[Extracted text Boundary: Start]
Two studies reported a statistically significant difference in outcomes of 'total effectiveness rate' or 'severity of itching score measured by VAS', respectively, and overall effects in the combination of oral and topical CHM groups were always superior to the oral CHM control groups (Lin 2010; Rao 2010). We did not pool data from the two studies as the Lin 2010 study was a within-patient study. The Lin 2010 study had a high risk of performance bias and attrition bias. The Rao 2010 study had a high risk of bias in the domain of blinding of the participants and research personnel, and both studies had small sample sizes (a total of 42 participants in 2 studies evaluated). Their claims that overall effects in CHM groups were superior to the control groups were in doubt (see Summary of findings 3).
It is worth pointing out that nearly half of the included studies did not use published and validated scoring systems for measuring the severity of the condition. Some studies used the scoring system but did not provide continuous data for the scores. The absence of these data made quantifiable data analysis impossible and downgraded the credibility of the results (Eichenfield 2003). We were unable to further estimate if CHM has potential for short-term or long-term improvement of eczema because of limited data provided by the included studies.
Chinese herbal medicines' possible association with hepatotoxicity (liver toxicity) was discussed when 11 cases of liver damage following oral ingestion of some raw Chinese herbal mixtures for skin conditions were reported in the UK between 1991 to 1993 (Perharic 1995). The reporters indicated that the mechanism of toxicity was not clear. The adverse effects of those CHM mixtures seemed to not be dose-related and were probably idiosyncratic. The safety issue of oral ingestion of CHM has been a concern of healthcare professionals and the public (Chitturi 2000). In this review, we evaluated both beneficial effects and adverse effects of interventions from the included studies. We found only a quarter (7/28) of the included studies had monitored the liver and renal function of the participants during the period of the trial (Cheng 2010; Hon 2007; Luo 2010; Rao 2010; Xiao 2008; Xiao 2011; Zou 2011).
[Extracted text Boundary: End]
[Provided data Boundary: Start]
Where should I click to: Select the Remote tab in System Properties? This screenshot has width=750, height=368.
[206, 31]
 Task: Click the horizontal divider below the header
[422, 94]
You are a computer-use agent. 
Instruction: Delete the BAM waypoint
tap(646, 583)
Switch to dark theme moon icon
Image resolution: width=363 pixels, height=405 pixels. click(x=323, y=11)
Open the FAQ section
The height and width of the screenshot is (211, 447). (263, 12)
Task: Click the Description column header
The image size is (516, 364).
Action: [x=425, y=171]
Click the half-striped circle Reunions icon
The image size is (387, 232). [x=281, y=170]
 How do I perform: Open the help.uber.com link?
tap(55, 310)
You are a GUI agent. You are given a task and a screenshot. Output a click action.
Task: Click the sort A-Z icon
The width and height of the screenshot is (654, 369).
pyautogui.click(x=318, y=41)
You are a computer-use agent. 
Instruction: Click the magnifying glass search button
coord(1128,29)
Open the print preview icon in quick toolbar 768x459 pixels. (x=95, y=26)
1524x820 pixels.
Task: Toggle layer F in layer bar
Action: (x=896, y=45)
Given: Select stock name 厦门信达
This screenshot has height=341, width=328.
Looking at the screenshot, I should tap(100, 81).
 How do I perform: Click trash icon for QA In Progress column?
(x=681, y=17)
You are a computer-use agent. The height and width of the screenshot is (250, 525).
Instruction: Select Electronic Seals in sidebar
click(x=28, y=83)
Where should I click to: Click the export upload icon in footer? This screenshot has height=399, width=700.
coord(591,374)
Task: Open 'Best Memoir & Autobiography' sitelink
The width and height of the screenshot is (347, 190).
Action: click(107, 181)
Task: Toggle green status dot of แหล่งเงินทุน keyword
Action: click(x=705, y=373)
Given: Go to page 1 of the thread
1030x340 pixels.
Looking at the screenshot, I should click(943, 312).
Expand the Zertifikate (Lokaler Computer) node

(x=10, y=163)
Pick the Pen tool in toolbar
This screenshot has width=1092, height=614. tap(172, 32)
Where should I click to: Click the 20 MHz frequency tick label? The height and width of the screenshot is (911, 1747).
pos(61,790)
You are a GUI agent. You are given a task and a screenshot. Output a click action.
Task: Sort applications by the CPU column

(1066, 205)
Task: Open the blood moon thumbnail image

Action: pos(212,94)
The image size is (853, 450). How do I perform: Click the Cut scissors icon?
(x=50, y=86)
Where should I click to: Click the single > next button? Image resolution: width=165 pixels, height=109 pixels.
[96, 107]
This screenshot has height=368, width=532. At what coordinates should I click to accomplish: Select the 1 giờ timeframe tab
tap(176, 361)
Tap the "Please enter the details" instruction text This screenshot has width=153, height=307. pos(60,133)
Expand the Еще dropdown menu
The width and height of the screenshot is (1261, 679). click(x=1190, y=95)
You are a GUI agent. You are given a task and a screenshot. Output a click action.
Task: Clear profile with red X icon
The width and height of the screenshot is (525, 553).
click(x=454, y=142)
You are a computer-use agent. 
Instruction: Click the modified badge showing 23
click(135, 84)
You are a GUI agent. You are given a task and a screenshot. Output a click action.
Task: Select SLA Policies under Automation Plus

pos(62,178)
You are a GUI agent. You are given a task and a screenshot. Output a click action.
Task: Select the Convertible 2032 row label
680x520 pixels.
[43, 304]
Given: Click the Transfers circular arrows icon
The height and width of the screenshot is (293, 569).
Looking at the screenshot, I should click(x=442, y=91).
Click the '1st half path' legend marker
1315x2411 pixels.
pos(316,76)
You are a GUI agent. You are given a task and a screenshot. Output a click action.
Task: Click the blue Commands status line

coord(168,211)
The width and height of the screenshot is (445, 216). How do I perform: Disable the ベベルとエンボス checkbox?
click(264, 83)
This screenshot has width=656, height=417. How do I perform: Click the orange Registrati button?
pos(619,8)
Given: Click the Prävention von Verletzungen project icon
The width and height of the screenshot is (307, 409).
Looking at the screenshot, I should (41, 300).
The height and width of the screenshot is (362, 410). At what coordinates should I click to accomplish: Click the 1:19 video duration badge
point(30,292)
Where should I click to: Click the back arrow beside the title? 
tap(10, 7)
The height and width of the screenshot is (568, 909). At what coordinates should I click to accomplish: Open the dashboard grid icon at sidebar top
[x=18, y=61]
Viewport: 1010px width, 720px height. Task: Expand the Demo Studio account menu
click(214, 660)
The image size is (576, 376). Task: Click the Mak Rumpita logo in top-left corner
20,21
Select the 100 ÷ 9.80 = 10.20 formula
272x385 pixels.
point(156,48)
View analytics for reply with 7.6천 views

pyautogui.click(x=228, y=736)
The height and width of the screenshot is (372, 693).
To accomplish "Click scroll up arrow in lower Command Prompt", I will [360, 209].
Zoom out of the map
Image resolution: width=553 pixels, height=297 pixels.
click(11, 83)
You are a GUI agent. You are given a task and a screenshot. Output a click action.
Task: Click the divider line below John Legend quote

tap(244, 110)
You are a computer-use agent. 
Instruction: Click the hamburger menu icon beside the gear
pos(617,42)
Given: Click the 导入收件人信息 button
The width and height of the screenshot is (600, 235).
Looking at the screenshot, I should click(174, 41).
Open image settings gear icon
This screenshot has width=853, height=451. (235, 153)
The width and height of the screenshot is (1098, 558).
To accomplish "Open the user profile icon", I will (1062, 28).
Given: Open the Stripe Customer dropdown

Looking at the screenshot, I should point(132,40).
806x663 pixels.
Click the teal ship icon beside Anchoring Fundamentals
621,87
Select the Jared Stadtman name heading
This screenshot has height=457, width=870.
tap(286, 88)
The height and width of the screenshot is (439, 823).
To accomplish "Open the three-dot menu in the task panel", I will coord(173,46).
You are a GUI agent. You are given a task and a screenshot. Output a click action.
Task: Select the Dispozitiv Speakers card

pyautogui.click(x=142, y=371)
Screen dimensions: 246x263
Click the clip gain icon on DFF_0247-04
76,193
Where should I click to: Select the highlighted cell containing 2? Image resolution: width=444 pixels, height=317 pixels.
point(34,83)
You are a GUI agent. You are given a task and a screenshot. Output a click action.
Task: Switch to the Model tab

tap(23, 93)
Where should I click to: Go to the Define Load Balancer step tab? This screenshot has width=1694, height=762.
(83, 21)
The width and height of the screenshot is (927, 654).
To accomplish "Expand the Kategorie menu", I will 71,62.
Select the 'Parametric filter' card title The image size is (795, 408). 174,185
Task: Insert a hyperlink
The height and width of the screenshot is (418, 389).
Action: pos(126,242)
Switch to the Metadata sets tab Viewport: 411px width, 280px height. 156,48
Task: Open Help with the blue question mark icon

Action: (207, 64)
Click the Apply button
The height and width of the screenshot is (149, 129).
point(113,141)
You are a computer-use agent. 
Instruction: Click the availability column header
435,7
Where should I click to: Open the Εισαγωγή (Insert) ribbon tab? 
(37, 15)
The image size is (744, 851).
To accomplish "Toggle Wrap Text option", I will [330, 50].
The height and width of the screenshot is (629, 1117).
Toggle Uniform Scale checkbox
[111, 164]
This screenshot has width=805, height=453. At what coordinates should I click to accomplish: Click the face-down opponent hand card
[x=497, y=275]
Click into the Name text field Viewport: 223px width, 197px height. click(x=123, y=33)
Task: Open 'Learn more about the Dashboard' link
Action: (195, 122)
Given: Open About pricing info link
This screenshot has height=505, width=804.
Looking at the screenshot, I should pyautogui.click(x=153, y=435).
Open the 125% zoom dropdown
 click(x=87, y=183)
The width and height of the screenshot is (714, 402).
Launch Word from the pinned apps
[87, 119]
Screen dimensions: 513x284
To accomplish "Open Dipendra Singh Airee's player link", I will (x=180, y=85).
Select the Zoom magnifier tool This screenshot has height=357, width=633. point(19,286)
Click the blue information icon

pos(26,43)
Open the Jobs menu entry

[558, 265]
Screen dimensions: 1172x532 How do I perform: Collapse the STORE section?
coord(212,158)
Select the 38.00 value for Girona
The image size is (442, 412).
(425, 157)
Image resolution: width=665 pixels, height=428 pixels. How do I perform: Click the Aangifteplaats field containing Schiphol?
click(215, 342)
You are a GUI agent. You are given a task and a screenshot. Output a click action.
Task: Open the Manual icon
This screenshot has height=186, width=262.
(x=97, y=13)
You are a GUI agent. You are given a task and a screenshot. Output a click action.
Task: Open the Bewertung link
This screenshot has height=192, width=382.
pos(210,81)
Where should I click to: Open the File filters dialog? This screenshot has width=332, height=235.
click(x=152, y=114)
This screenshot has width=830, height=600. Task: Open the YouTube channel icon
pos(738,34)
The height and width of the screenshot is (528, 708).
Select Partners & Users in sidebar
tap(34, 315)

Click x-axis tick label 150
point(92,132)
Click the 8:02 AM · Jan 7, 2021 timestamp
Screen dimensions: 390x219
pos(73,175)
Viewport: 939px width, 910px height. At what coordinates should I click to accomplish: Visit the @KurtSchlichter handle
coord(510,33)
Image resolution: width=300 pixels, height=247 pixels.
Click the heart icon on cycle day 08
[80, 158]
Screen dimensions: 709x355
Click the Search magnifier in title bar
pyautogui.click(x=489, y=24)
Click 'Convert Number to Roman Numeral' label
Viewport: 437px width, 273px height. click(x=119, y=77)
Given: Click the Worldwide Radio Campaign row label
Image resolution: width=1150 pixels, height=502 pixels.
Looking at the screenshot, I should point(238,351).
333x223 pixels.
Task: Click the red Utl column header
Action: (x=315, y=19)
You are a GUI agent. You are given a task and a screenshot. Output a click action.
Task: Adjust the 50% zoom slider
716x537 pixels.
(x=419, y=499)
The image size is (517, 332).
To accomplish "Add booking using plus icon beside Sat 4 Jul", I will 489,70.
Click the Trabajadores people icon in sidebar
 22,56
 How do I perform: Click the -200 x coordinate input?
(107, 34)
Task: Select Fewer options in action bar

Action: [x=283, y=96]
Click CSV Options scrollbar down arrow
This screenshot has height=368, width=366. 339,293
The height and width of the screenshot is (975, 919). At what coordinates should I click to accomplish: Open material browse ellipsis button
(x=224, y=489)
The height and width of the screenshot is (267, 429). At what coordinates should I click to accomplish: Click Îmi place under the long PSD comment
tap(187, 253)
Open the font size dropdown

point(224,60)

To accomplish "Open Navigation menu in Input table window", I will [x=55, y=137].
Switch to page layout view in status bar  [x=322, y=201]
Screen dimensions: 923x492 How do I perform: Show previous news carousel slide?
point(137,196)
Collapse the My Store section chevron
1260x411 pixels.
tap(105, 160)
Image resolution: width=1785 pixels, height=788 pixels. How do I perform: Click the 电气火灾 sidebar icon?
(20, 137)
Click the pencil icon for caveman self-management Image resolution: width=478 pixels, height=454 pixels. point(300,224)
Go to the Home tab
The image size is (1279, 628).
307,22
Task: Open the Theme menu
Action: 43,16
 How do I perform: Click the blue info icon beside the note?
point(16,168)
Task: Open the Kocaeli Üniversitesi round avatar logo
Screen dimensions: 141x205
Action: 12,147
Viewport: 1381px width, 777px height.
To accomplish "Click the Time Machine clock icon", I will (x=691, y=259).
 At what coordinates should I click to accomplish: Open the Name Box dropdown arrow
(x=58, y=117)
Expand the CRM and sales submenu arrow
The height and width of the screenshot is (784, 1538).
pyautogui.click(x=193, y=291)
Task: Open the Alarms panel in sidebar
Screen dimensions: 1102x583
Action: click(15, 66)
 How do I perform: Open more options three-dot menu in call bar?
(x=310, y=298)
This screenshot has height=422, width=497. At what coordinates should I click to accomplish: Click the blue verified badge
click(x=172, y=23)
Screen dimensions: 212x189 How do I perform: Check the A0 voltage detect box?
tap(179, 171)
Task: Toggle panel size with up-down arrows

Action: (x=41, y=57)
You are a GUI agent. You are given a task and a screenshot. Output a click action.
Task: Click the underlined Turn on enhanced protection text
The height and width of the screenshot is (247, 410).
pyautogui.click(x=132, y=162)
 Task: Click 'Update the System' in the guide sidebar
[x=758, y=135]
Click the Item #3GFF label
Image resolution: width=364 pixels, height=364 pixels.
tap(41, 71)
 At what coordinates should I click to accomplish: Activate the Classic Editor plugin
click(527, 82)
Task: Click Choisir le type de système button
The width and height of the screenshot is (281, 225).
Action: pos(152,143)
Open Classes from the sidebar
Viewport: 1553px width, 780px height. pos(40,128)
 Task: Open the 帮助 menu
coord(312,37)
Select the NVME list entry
[Provided data Boundary: End]
What you have to do — Revise the passage on Chinese herbal medicine for eczema by giving it again, starting with "Two studies reported" and going on through "of findings 3).", with "performance bias" replaced by "detection bias".

Solution for this exercise —
Two studies reported a statistically significant difference in outcomes of 'total effectiveness rate' or 'severity of itching score measured by VAS', respectively, and overall effects in the combination of oral and topical CHM groups were always superior to the oral CHM control groups (Lin 2010; Rao 2010). We did not pool data from the two studies as the Lin 2010 study was a within-patient study. The Lin 2010 study had a high risk of detection bias and attrition bias. The Rao 2010 study had a high risk of bias in the domain of blinding of the participants and research personnel, and both studies had small sample sizes (a total of 42 participants in 2 studies evaluated). Their claims that overall effects in CHM groups were superior to the control groups were in doubt (see Summary of findings 3).